Collider ItHitTheTopFirst;
public int ScorePerHit = 1;
public float TimePerHit = 1.0F;

public void ExpectCollider(Collider HitTheRim)     
{
   ItHitTheRimFirst = HitTheRim;

}

void OnTriggerEnter(Collider OtherCollider)
{
    if (OtherCollider == ItHitTheTopFirst)  
    {
        ScoreKeeper scoreKeeper = FindObjectOfType<ScoreKeeper>();
        scoreKeeper.IncrementScore(ScorePerHit);
        scoreKeeper.IncrementTime(TimePerHit);
        print("Hit the top basket trigger box!");
        print("Hit the bottom net too");
         

    }

}

I do not understand the logic check… the ‘otherCollider’ should be the handle to the bottom trigger box… So they will never be equivalent!!!

shouldn’t we be doing a Boolean check on ExpectCollider? e.g. its called because the primary trigger was hit.
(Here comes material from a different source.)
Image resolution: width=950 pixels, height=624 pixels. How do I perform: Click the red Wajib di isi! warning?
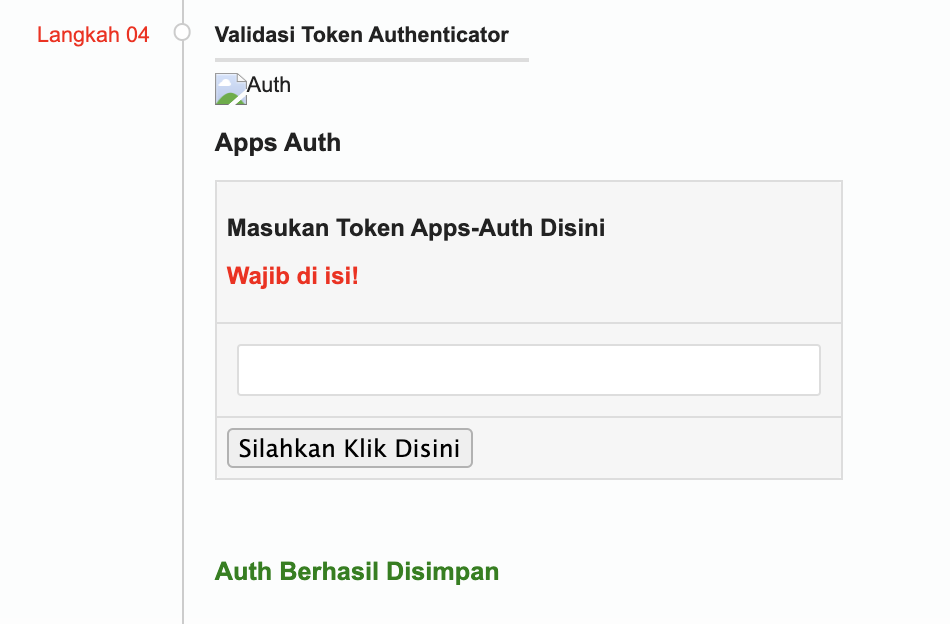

So if its true, then the assumption is the ball is now passing into the interior of the net, on its way to hit the secondary trigger.

So my code should be something like this:

void OnTriggerEnter(Collider OtherCollider)
{
    if (ItHitTheTopFirst)  // the top trigger has been hit so we now check to see if the 2ndary trigger is hit
    {
        ScoreKeeper scoreKeeper = FindObjectOfType<ScoreKeeper>();
        scoreKeeper.IncrementScore(ScorePerHit);
        scoreKeeper.IncrementTime(TimePerHit);
        print("Hit the top basket trigger box!");
        print("Hit the bottom net too");
         

    }

}

confused…

…and I potted plant this thing.

what I didn’t realize is that the Collider handle being passed around willy-nilly, was the handle to the object that did the colliding. in this case, the basketball.
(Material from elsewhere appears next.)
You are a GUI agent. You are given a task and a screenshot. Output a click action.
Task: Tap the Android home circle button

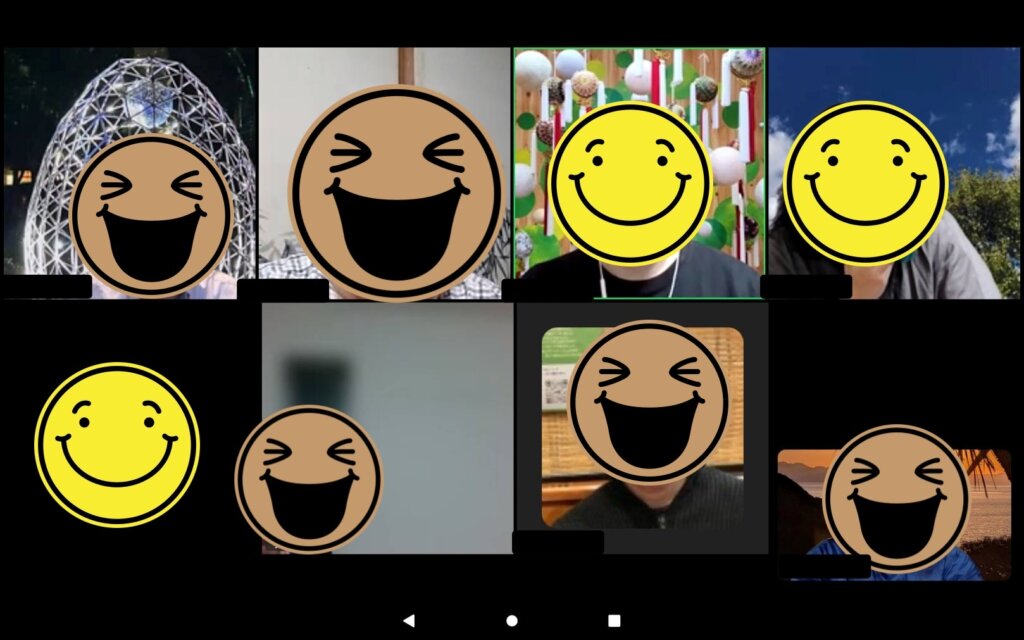(x=512, y=620)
so the logic is the following:

  • something collided with the ‘top’ trigger — top trigger is above the rim and detects possible entry to the net
  • the something that collided is the basketball. It could have been a scimitar if I had a scimitar object in the game
  • upon collision, I call the child secondary trigger and pass through the ball handle (the object doing the colliding)
  • inside the secondary trigger routine, i’m checking to make sure that the ‘thing’ that collided with the top trigger is the same ‘thing’ that collided with the bottom trigger.
  • the algorithm assumes that whatever hits the top trigger and bottom trigger had to pass through the net ‘mesh’. and if the ‘thing’ that hit both triggers is the same basketball object, its a score (as opposed to scimitars being lobbed at it).

okay, got it.

why can the trigger detect the motion vector it entered? e.g. a vector the requires it to pass through the net. that’d solve everything simply right?

That is an interesting idea about vectors. It appears we can do that with Collisions (Not triggers). Not sure we can find a direction in this context.
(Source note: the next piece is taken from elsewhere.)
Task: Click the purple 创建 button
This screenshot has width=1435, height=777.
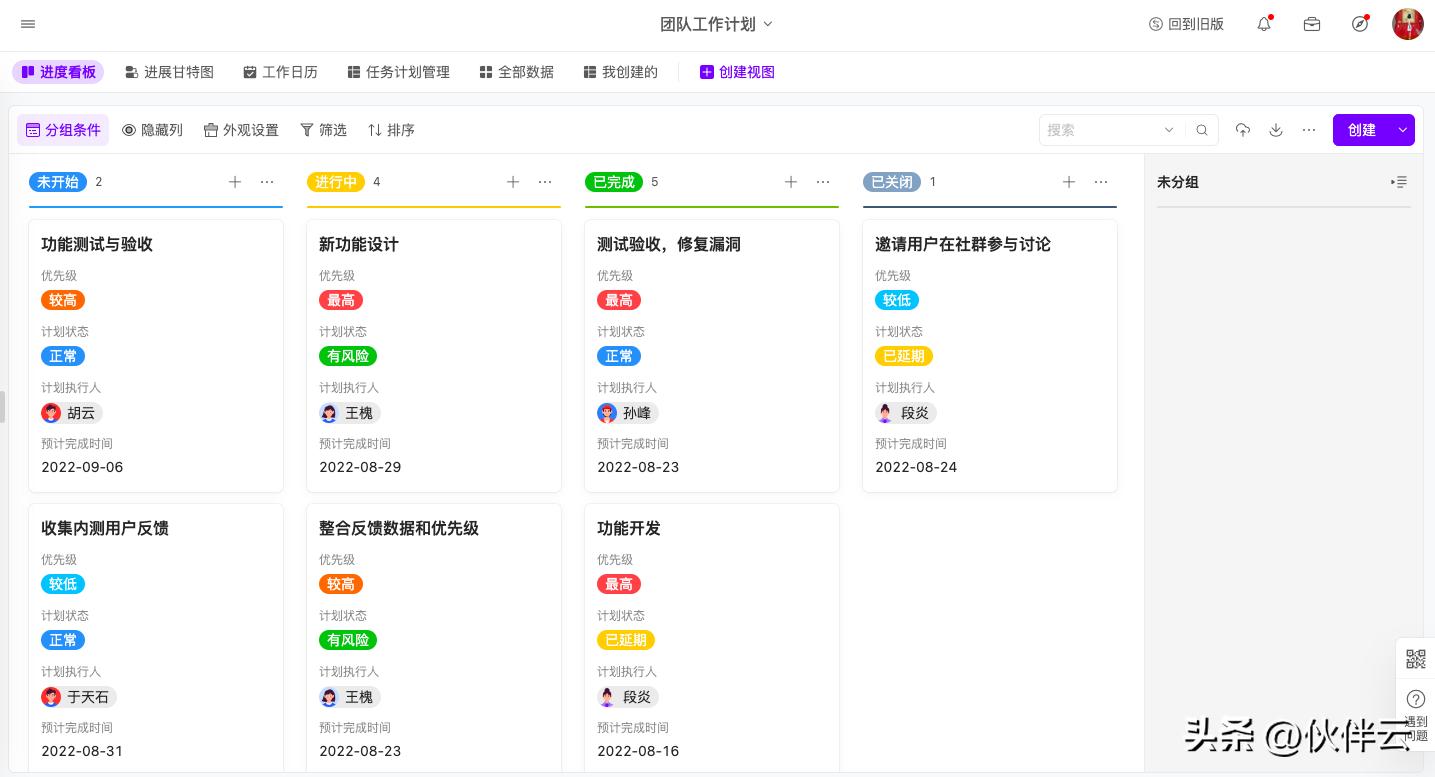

I solved the issue of ball passing upward through hoop with “Tags”. First I created two tags, “ScoreBall” which I put on the Ball prefab, and “DeadBall” which I mark the ball with when it hits the Second trigger.

Code for first trigger:

void OnTriggerEnter(Collider thisCollider)
{
    if (thisCollider.gameObject.tag == "ScoreBall")
    {
        myHoopSecondaryTrigger.ExpectCollider(thisCollider);
    }
}

Code for second trigger:

void OnTriggerEnter(Collider thisCollider)
{       
    if (thisCollider == saveCollider)
    {           
        myScoreKeeper.UpdateScore(scoreValue);
    }

    thisCollider.gameObject.tag = "DeadBall";
}

Interesting solution. I guess a dead ball can never then bounce into a hoop in any realistic senario.

I think the motion vector should be interesting. Give it a go and tell us if it works.